I ignored the stares and whispers that followed me. I knew my dad operated on manipulation and lies but expecting me to marry Layton—someone I didn’t like, much less love, went beyond what I tolerated
from him in the past.

A doorman opened the door as I approached, and I stepped out into the humid Louisiana evening. I was done with my father. I stood on the sidewalk, waiting for my driver to pull up, unease curling up my
spine. I needed to go home and regroup. I needed to figure out how I was going to handle the fallout.

“That was quite an exit, sister.” I turned to find Colin leaning against the wall, a teasing smile on his face, his hands in his suit pockets.

“I wasn’t expecting any of that.” I
gestured behind me.

“You weren’t expecting Layton to propose or weren’t expecting him to do it at an event in front of Dad, our friends, and a room full of strangers?” He placed air quotes around friends before walking the few steps to stand next to me.

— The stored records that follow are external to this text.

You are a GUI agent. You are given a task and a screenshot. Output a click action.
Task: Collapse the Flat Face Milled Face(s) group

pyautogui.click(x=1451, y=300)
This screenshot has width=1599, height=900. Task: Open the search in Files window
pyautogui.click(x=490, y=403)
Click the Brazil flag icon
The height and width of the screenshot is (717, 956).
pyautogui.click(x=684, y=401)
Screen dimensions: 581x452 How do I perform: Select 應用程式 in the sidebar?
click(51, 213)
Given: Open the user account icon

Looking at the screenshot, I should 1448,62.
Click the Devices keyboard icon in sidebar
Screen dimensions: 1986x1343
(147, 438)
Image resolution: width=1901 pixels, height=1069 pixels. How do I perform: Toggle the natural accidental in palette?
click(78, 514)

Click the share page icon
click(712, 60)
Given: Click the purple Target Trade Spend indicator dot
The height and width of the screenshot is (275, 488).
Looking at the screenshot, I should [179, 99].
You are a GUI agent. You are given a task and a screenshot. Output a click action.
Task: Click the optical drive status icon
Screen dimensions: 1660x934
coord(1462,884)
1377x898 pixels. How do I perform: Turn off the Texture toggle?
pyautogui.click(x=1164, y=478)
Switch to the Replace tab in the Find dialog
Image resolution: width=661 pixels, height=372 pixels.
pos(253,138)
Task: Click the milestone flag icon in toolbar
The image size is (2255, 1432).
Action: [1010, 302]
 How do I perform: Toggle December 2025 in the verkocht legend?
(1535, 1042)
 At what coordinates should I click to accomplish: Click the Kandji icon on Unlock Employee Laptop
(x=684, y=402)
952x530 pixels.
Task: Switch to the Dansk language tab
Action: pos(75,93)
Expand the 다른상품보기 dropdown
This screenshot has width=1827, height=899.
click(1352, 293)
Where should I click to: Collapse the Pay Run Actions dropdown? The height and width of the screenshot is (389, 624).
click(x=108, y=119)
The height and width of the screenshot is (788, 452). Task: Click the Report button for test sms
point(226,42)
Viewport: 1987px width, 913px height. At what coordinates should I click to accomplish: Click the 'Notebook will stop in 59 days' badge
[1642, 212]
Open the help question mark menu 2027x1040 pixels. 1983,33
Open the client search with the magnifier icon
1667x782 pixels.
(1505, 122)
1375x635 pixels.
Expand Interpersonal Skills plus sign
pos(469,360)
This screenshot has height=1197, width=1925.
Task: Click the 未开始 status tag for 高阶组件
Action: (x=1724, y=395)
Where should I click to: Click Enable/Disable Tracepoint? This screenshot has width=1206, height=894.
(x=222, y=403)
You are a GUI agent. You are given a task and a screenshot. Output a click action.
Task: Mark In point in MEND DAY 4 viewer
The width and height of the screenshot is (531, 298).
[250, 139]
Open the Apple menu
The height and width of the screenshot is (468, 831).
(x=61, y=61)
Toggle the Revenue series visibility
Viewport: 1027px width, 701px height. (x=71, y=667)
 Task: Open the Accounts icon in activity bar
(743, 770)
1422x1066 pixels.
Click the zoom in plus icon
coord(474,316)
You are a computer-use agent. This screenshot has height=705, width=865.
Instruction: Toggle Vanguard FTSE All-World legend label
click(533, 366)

I raised my brow at him. He smiled wider, so that his dimple popped. The town car pulled up and we waited for the driver to open it for us. “Neither. Where were you?”

“I didn’t want to interrupt the touching moment.”

“You’re such an asshole, sometimes.” I smiled as I sunk into the soft leather cushion.

“I’m a lovable asshole.”

“You are.” The little brother I’d worried about had grown into a man—one who, despite our father, was carefree and fun.

Colin’s face tightened. “It’s about time you stood up to him.”

“He said it was time I came to work for him.” He’d groomed me for a position in his business but now he was interfering in my personal life.

“He thinks marrying Layton will keep you close?”

“And under his thumb.”

“Will you let me be here for you like
you’ve been for me?”

When I didn’t respond, he sighed heavily. All teasing was gone from his face, leaving the haunted look. The one he’d had after Mom died. The one I swore I’d fix. At her funeral, I vowed to be there for him. I’d never let him down.

“You’ve fulfilled your vow to me. It’s
your turn to live a little. I’ll be fine.”

He was the reason I’d stayed so long in New Orleans when I wanted to escape Dad’s reach. What would it be like to be on my own with no apartments, no drivers, and no safety net? It usually would have
scared me, but this time, the desire to escape overrode that fear.

“I think it’s time for you to do your own thing,” Colin said.

Since I graduated from law school, I tried to carve out a life separate from Dad, but in reality, I still lived in an
apartment I didn’t pay for, in a building my dad owned. Who was I? What did I want? The sad part was after twenty-eight years, I had no idea.